*YOUR GOAL*: Write the data out again, word for word.

*MATERIAL FOR THE TASK*:
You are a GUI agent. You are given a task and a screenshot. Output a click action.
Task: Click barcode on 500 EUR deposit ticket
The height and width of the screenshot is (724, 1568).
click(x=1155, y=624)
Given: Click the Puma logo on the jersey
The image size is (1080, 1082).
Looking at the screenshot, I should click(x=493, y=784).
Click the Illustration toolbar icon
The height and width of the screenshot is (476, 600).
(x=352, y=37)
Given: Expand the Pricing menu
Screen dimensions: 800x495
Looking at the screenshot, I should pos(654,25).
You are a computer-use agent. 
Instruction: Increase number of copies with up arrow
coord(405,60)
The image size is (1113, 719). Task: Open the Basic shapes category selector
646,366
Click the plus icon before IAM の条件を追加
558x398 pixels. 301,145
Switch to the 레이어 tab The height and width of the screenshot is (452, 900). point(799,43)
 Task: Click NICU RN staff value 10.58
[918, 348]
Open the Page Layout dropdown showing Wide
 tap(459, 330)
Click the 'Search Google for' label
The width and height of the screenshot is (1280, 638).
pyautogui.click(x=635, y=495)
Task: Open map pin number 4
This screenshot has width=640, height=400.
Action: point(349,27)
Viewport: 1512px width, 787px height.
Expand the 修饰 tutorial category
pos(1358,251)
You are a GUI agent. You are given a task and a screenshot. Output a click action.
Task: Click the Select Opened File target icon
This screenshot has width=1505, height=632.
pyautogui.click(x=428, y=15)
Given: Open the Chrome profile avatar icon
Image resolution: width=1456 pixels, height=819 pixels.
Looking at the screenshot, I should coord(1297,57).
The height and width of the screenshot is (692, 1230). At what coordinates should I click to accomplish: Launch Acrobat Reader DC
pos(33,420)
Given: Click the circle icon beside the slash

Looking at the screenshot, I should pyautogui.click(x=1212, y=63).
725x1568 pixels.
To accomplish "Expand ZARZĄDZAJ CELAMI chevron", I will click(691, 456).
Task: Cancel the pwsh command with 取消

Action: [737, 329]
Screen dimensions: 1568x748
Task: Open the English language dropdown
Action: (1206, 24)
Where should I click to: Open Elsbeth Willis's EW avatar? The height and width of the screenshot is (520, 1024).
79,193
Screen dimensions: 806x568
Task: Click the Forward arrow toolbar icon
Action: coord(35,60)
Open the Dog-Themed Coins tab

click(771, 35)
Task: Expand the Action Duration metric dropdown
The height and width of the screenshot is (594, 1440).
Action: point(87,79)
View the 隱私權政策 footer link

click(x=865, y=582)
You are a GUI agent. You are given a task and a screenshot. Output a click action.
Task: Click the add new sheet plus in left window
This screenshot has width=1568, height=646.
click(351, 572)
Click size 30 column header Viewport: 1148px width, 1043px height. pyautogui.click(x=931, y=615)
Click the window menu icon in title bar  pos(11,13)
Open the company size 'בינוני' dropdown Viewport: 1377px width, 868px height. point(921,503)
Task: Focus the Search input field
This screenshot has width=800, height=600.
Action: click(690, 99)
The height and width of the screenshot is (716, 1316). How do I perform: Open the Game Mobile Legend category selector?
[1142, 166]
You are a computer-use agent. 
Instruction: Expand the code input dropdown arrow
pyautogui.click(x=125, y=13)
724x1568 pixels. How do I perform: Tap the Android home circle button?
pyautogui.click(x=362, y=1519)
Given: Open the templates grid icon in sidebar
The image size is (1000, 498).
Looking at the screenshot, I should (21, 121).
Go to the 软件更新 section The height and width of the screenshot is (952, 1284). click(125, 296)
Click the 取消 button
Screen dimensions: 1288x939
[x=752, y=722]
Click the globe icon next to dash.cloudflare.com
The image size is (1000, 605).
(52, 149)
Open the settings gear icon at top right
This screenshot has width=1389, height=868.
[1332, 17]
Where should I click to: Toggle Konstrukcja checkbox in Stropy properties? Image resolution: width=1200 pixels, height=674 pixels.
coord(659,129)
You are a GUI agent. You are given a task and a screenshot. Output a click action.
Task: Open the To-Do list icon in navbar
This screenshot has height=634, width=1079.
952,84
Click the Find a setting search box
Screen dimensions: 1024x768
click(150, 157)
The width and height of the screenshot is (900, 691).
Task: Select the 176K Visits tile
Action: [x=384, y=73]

*OUTPUT FOR THIS TASK*:
You are a GUI agent. You are given a task and a screenshot. Output a click action.
Task: Click barcode on 500 EUR deposit ticket
The height and width of the screenshot is (724, 1568).
click(x=1155, y=624)
Given: Click the Puma logo on the jersey
The image size is (1080, 1082).
Looking at the screenshot, I should click(x=493, y=784).
Click the Illustration toolbar icon
The height and width of the screenshot is (476, 600).
(x=352, y=37)
Given: Expand the Pricing menu
Screen dimensions: 800x495
Looking at the screenshot, I should pos(654,25).
You are a computer-use agent. 
Instruction: Increase number of copies with up arrow
coord(405,60)
The image size is (1113, 719). Task: Open the Basic shapes category selector
646,366
Click the plus icon before IAM の条件を追加
558x398 pixels. 301,145
Switch to the 레이어 tab The height and width of the screenshot is (452, 900). point(799,43)
 Task: Click NICU RN staff value 10.58
[918, 348]
Open the Page Layout dropdown showing Wide
 tap(459, 330)
Click the 'Search Google for' label
The width and height of the screenshot is (1280, 638).
pyautogui.click(x=635, y=495)
Task: Open map pin number 4
This screenshot has width=640, height=400.
Action: point(349,27)
Viewport: 1512px width, 787px height.
Expand the 修饰 tutorial category
pos(1358,251)
You are a GUI agent. You are given a task and a screenshot. Output a click action.
Task: Click the Select Opened File target icon
This screenshot has width=1505, height=632.
pyautogui.click(x=428, y=15)
Given: Open the Chrome profile avatar icon
Image resolution: width=1456 pixels, height=819 pixels.
Looking at the screenshot, I should coord(1297,57).
The height and width of the screenshot is (692, 1230). At what coordinates should I click to accomplish: Launch Acrobat Reader DC
pos(33,420)
Given: Click the circle icon beside the slash

Looking at the screenshot, I should pyautogui.click(x=1212, y=63).
725x1568 pixels.
To accomplish "Expand ZARZĄDZAJ CELAMI chevron", I will click(691, 456).
Task: Cancel the pwsh command with 取消

Action: [737, 329]
Screen dimensions: 1568x748
Task: Open the English language dropdown
Action: (1206, 24)
Where should I click to: Open Elsbeth Willis's EW avatar? The height and width of the screenshot is (520, 1024).
79,193
Screen dimensions: 806x568
Task: Click the Forward arrow toolbar icon
Action: coord(35,60)
Open the Dog-Themed Coins tab

click(771, 35)
Task: Expand the Action Duration metric dropdown
The height and width of the screenshot is (594, 1440).
Action: point(87,79)
View the 隱私權政策 footer link

click(x=865, y=582)
You are a GUI agent. You are given a task and a screenshot. Output a click action.
Task: Click the add new sheet plus in left window
This screenshot has width=1568, height=646.
click(351, 572)
Click size 30 column header Viewport: 1148px width, 1043px height. pyautogui.click(x=931, y=615)
Click the window menu icon in title bar  pos(11,13)
Open the company size 'בינוני' dropdown Viewport: 1377px width, 868px height. point(921,503)
Task: Focus the Search input field
This screenshot has width=800, height=600.
Action: click(690, 99)
The height and width of the screenshot is (716, 1316). How do I perform: Open the Game Mobile Legend category selector?
[1142, 166]
You are a computer-use agent. 
Instruction: Expand the code input dropdown arrow
pyautogui.click(x=125, y=13)
724x1568 pixels. How do I perform: Tap the Android home circle button?
pyautogui.click(x=362, y=1519)
Given: Open the templates grid icon in sidebar
The image size is (1000, 498).
Looking at the screenshot, I should (21, 121).
Go to the 软件更新 section The height and width of the screenshot is (952, 1284). click(125, 296)
Click the 取消 button
Screen dimensions: 1288x939
[x=752, y=722]
Click the globe icon next to dash.cloudflare.com
The image size is (1000, 605).
(52, 149)
Open the settings gear icon at top right
This screenshot has width=1389, height=868.
[1332, 17]
Where should I click to: Toggle Konstrukcja checkbox in Stropy properties? Image resolution: width=1200 pixels, height=674 pixels.
coord(659,129)
You are a GUI agent. You are given a task and a screenshot. Output a click action.
Task: Open the To-Do list icon in navbar
This screenshot has height=634, width=1079.
952,84
Click the Find a setting search box
Screen dimensions: 1024x768
click(150, 157)
The width and height of the screenshot is (900, 691).
Task: Select the 176K Visits tile
Action: [x=384, y=73]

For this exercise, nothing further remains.